[START OF Text passage]

Understood, but let's come back to this (if needed..).

Thanks,
John
John Garry Dec. 5, 2024, 11:51 a.m. UTC | #4
On 05/12/2024 06:30, Darrick J. Wong wrote:
> On Thu, Dec 05, 2024 at 07:35:45AM +1100, Dave Chinner wrote:
>> On Wed, Dec 04, 2024 at 03:43:41PM +0000, John Garry wrote:
>>> From: "Ritesh Harjani (IBM)" <ritesh.list@gmail.com>
>>>
>>> Filesystems like ext4 can submit writes in multiples of blocksizes.
>>> But we still can't allow the writes to be split into multiple BIOs. Hence
>>> let's check if the iomap_length() is same as iter->len or not.
>>>
>>> It is the responsibility of userspace to ensure that a write does not span
>>> mixed unwritten and mapped extents (which would lead to multiple BIOs).
>>
>> How is "userspace" supposed to do this?
>>
>> No existing utility in userspace is aware of atomic write limits or
>> rtextsize configs, so how does "userspace" ensure everything is
>> laid out in a manner compatible with atomic writes?
>>
>> e.g. restoring a backup (or other disaster recovery procedures) is
>> going to have to lay the files out correctly for atomic writes.

[END OF Text passage]
[START OF Given records]

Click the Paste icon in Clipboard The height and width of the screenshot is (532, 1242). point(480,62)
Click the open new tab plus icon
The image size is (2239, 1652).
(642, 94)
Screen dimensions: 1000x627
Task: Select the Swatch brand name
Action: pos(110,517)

[END OF Given records]

● Task objective
Continue the mailing-list discussion of atomic writes, starting right after its last sentence.

● The response
>> backup tools often sparsify the data set and so what gets restored
>> will not have the same layout as the original data set...
>>
>> Where's the documentation that outlines all the restrictions on
>> userspace behaviour to prevent this sort of problem being triggered?
>> Common operations such as truncate, hole punch, buffered writes,
>> reflinks, etc will trip over this, so application developers, users
>> and admins really need to know what they should be doing to avoid
>> stepping on this landmine...
> 
> I'm kinda assuming that this requires forcealign to get the extent
> alignments correct, and writing zeroes non-atomically if the extent
> state gets mixed up before retrying the untorn write.  John?

Sure, the code to do the automatic pre-zeroing and retry the atomic 
write is not super complicated.

It's just a matter or whether we add it or not.

Thanks,
John
Dave Chinner Dec. 5, 2024, 9:15 p.m. UTC | #5
On Thu, Dec 05, 2024 at 10:52:50AM +0000, John Garry wrote:
> On 04/12/2024 20:35, Dave Chinner wrote:
> > On Wed, Dec 04, 2024 at 03:43:41PM +0000, John Garry wrote:
> > > From: "Ritesh Harjani (IBM)" <ritesh.list@gmail.com>
> > > 
> > > Filesystems like ext4 can submit writes in multiples of blocksizes.
> > > But we still can't allow the writes to be split into multiple BIOs. Hence
> > > let's check if the iomap_length() is same as iter->len or not.
> > > 
> > > It is the responsibility of userspace to ensure that a write does not span
> > > mixed unwritten and mapped extents (which would lead to multiple BIOs).
> > 
> > How is "userspace" supposed to do this?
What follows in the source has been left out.